Inference The use of GPT-5 and OpenAI suggests AI integration. However, no evidence of production-ready architecture or delivery mechanism is provided.
Traction & Maturity Signals
The description states: “This project was submitted to the OpenAI 2026 hackathon on Devpost.”
- Traction: None evidenced.
- Maturity: Early-stage prototype (hackathon submission).
Evidence
- The project is a hackathon submission.
- No evidence of revenue, customers, or product adoption.
Inference The project has not progressed beyond the idea or prototype stage. No signs of traction or commercial viability are evident.
Competitive Context
The description does not provide any information about competitors or market context.
- Competitive landscape: Not stated.
- Differentiation: Not described.
Evidence
- No mention of existing solutions in the restaurant management space.
Inference It is unclear whether this project addresses a gap or overlaps with existing tools. No competitive analysis is possible from the provided information.
Key Risks & Red Flags
- No revenue or customers: The project is not evidenced to have any commercial traction.

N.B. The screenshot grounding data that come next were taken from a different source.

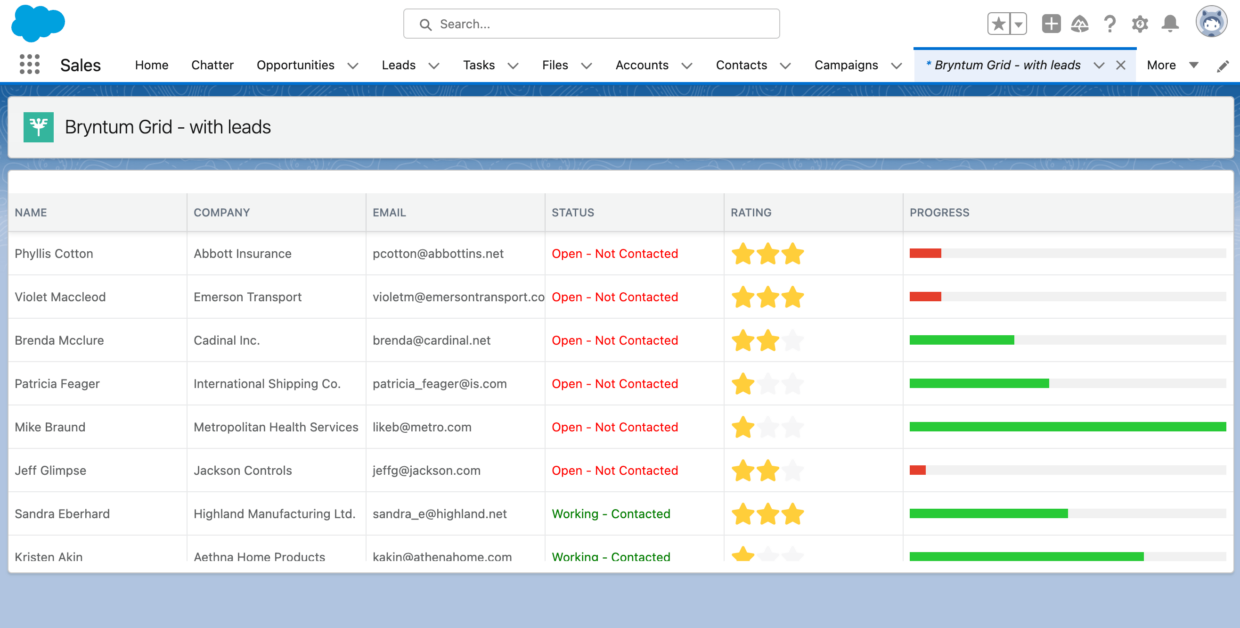Expand the favorites list dropdown arrow

click(1016, 23)
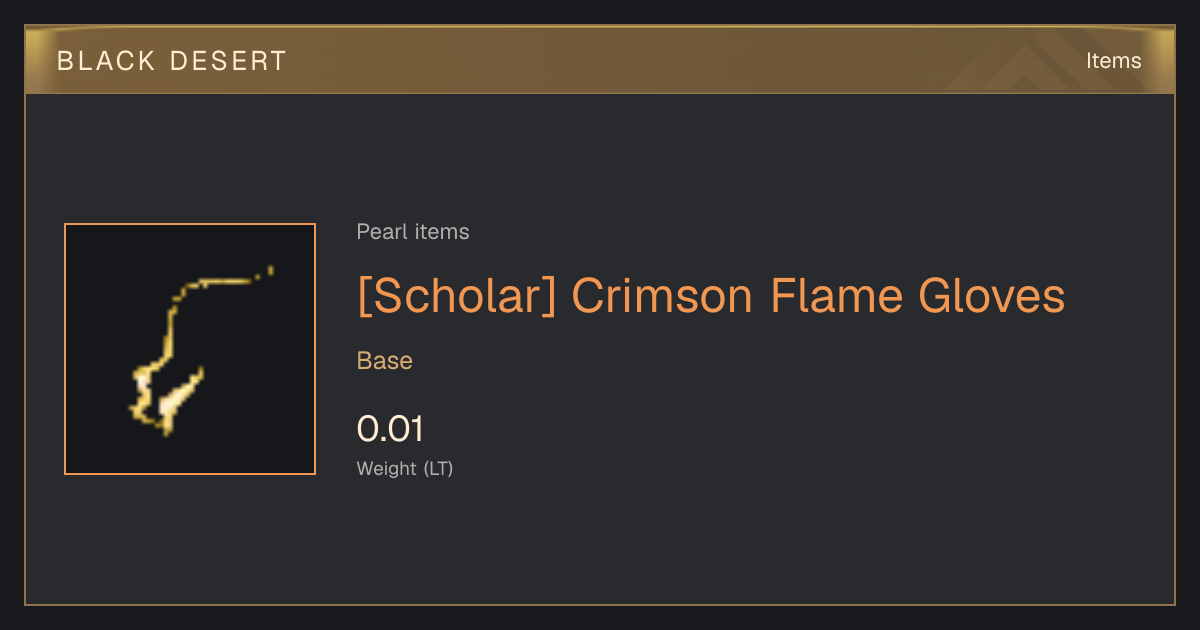This screenshot has height=630, width=1200.
Task: Click the gold header banner bar
Action: point(600,60)
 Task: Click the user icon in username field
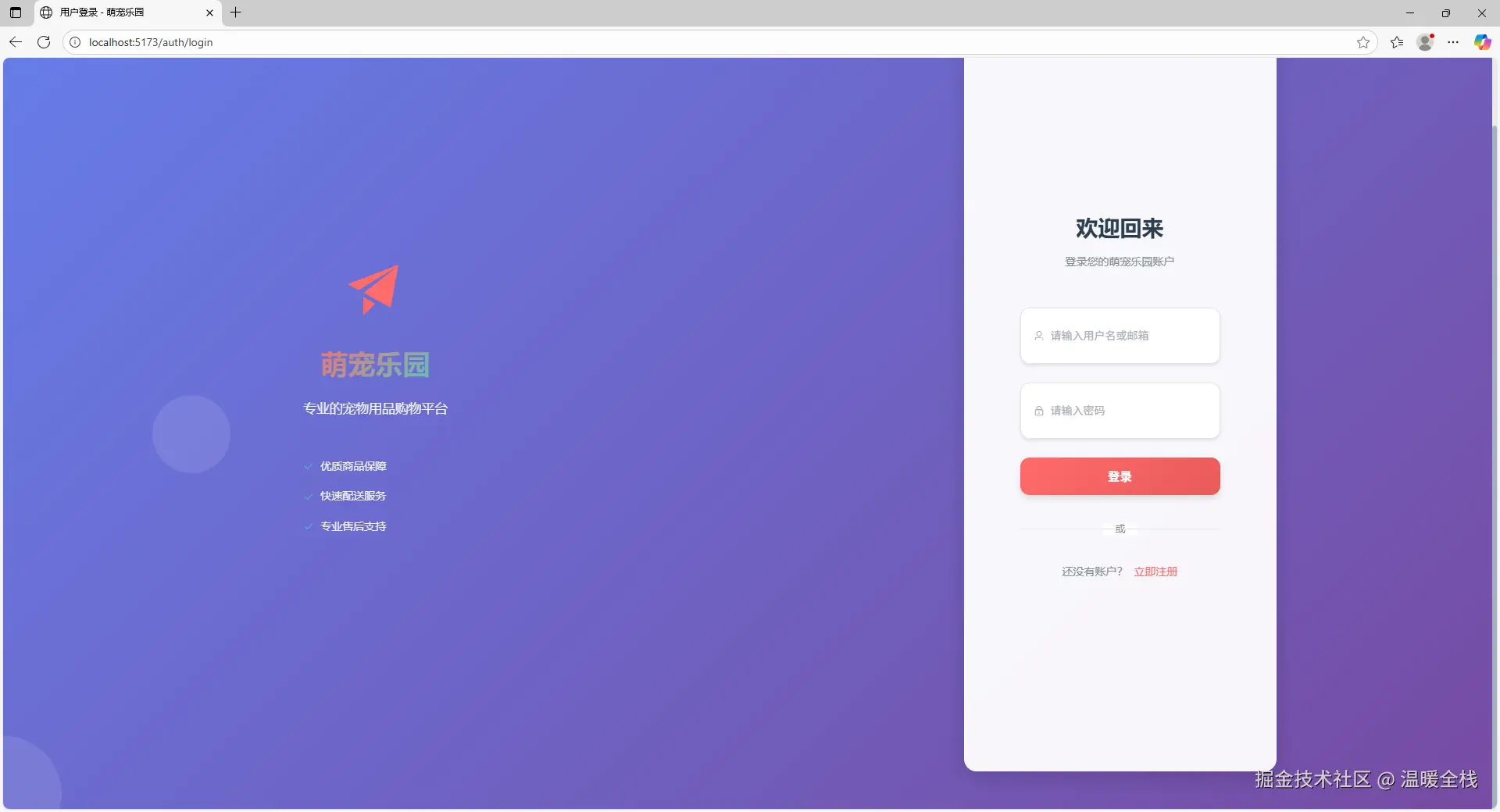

- Early-stage prototype: Submitted as a hackathon project, suggesting no product-market fit or maturity.
- Unverified claims: All features and functionality are self-reported without external validation.
- Single founder: Only one team member listed (Dilan Guzman), which may indicate limited development capacity.
Evidence
- No evidence of revenue, customers, or product usage.
- No evidence of team size beyond one person.
- No evidence of prior funding or partnerships.
Diligence Questions To Ask The Founders
- What is the current stage of development (e.g., prototype, beta, production)?
- Have you validated this with any restaurant operators or stakeholders?
- How does the AI model work in practice? Is it trained on real-world data?
- What are your plans for monetization and go-to-market strategy?
- Are there any existing customers or pilot programs?
Investment/Partnership Verdict
Verdict Not evidenced.
The project is described as a hackathon submission with no evidence of traction, revenue, customer feedback or product-market fit. The description provides no basis for assessing commercial viability or investment potential.
Confidence level Very low — based on self-reported information only, with no external validation or data to support claims.
Source
Submitted to the OpenAI 2026 hackathon on Devpost. Project home on DevPost.
The analysis above was generated by a language model from the project's own one-line description. It is not independent research and contains no verified traction, revenue or customer data.